What follows is a listing to be transcribed exactly.

● ● ● ● ●

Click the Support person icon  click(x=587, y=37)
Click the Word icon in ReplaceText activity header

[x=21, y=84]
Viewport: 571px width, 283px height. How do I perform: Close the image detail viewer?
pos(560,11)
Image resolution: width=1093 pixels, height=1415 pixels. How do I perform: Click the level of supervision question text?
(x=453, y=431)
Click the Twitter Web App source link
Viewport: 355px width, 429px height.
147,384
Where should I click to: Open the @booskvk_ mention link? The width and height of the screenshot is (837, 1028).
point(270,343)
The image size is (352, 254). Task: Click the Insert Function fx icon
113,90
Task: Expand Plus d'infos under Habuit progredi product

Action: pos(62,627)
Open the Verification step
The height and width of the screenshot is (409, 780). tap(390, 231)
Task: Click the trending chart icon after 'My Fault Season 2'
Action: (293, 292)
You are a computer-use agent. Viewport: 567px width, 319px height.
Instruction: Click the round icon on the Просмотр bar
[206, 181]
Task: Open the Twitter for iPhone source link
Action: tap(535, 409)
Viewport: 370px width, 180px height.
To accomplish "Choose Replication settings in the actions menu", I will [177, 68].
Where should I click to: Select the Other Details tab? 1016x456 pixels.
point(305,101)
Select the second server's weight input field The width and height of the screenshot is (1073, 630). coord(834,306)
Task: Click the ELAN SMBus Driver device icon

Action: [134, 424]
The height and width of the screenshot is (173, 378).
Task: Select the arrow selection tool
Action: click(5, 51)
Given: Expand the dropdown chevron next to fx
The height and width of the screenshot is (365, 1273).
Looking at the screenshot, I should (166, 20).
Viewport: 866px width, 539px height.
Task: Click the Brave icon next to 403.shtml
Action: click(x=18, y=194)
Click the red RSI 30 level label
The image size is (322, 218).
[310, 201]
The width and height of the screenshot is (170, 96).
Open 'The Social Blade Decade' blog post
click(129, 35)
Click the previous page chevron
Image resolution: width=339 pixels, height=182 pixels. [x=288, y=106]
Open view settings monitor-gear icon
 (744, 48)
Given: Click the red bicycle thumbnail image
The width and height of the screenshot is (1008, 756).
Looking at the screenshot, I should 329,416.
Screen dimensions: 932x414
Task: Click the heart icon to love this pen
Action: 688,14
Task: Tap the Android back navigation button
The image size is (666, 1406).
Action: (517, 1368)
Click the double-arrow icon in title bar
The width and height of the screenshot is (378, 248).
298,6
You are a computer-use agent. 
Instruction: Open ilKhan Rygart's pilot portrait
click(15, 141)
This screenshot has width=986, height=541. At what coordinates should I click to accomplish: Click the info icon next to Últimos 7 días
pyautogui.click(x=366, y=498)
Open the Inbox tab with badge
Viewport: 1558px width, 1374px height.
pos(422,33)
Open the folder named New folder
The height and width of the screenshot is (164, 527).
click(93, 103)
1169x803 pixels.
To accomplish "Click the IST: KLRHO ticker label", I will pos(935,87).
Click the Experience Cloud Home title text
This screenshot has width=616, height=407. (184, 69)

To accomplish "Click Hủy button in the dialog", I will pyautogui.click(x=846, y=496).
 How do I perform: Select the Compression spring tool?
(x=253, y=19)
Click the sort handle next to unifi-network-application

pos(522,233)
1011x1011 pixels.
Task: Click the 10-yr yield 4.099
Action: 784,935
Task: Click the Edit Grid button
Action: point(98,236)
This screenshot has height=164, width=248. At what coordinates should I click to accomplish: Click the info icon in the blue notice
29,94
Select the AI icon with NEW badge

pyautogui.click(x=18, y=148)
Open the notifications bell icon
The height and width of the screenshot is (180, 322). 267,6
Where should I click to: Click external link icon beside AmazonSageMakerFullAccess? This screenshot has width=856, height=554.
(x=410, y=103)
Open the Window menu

● ● ● ● ●

EXERCISE SOLUTION:
Click the Support person icon  click(x=587, y=37)
Click the Word icon in ReplaceText activity header

[x=21, y=84]
Viewport: 571px width, 283px height. How do I perform: Close the image detail viewer?
pos(560,11)
Image resolution: width=1093 pixels, height=1415 pixels. How do I perform: Click the level of supervision question text?
(x=453, y=431)
Click the Twitter Web App source link
Viewport: 355px width, 429px height.
147,384
Where should I click to: Open the @booskvk_ mention link? The width and height of the screenshot is (837, 1028).
point(270,343)
The image size is (352, 254). Task: Click the Insert Function fx icon
113,90
Task: Expand Plus d'infos under Habuit progredi product

Action: pos(62,627)
Open the Verification step
The height and width of the screenshot is (409, 780). tap(390, 231)
Task: Click the trending chart icon after 'My Fault Season 2'
Action: (293, 292)
You are a computer-use agent. Viewport: 567px width, 319px height.
Instruction: Click the round icon on the Просмотр bar
[206, 181]
Task: Open the Twitter for iPhone source link
Action: tap(535, 409)
Viewport: 370px width, 180px height.
To accomplish "Choose Replication settings in the actions menu", I will [177, 68].
Where should I click to: Select the Other Details tab? 1016x456 pixels.
point(305,101)
Select the second server's weight input field The width and height of the screenshot is (1073, 630). coord(834,306)
Task: Click the ELAN SMBus Driver device icon

Action: [134, 424]
The height and width of the screenshot is (173, 378).
Task: Select the arrow selection tool
Action: click(5, 51)
Given: Expand the dropdown chevron next to fx
The height and width of the screenshot is (365, 1273).
Looking at the screenshot, I should (166, 20).
Viewport: 866px width, 539px height.
Task: Click the Brave icon next to 403.shtml
Action: click(x=18, y=194)
Click the red RSI 30 level label
The image size is (322, 218).
[310, 201]
The width and height of the screenshot is (170, 96).
Open 'The Social Blade Decade' blog post
click(129, 35)
Click the previous page chevron
Image resolution: width=339 pixels, height=182 pixels. [x=288, y=106]
Open view settings monitor-gear icon
 (744, 48)
Given: Click the red bicycle thumbnail image
The width and height of the screenshot is (1008, 756).
Looking at the screenshot, I should 329,416.
Screen dimensions: 932x414
Task: Click the heart icon to love this pen
Action: 688,14
Task: Tap the Android back navigation button
The image size is (666, 1406).
Action: (517, 1368)
Click the double-arrow icon in title bar
The width and height of the screenshot is (378, 248).
298,6
You are a computer-use agent. 
Instruction: Open ilKhan Rygart's pilot portrait
click(15, 141)
This screenshot has width=986, height=541. At what coordinates should I click to accomplish: Click the info icon next to Últimos 7 días
pyautogui.click(x=366, y=498)
Open the Inbox tab with badge
Viewport: 1558px width, 1374px height.
pos(422,33)
Open the folder named New folder
The height and width of the screenshot is (164, 527).
click(93, 103)
1169x803 pixels.
To accomplish "Click the IST: KLRHO ticker label", I will pos(935,87).
Click the Experience Cloud Home title text
This screenshot has width=616, height=407. (184, 69)

To accomplish "Click Hủy button in the dialog", I will pyautogui.click(x=846, y=496).
 How do I perform: Select the Compression spring tool?
(x=253, y=19)
Click the sort handle next to unifi-network-application

pos(522,233)
1011x1011 pixels.
Task: Click the 10-yr yield 4.099
Action: 784,935
Task: Click the Edit Grid button
Action: point(98,236)
This screenshot has height=164, width=248. At what coordinates should I click to accomplish: Click the info icon in the blue notice
29,94
Select the AI icon with NEW badge

pyautogui.click(x=18, y=148)
Open the notifications bell icon
The height and width of the screenshot is (180, 322). 267,6
Where should I click to: Click external link icon beside AmazonSageMakerFullAccess? This screenshot has width=856, height=554.
(x=410, y=103)
Open the Window menu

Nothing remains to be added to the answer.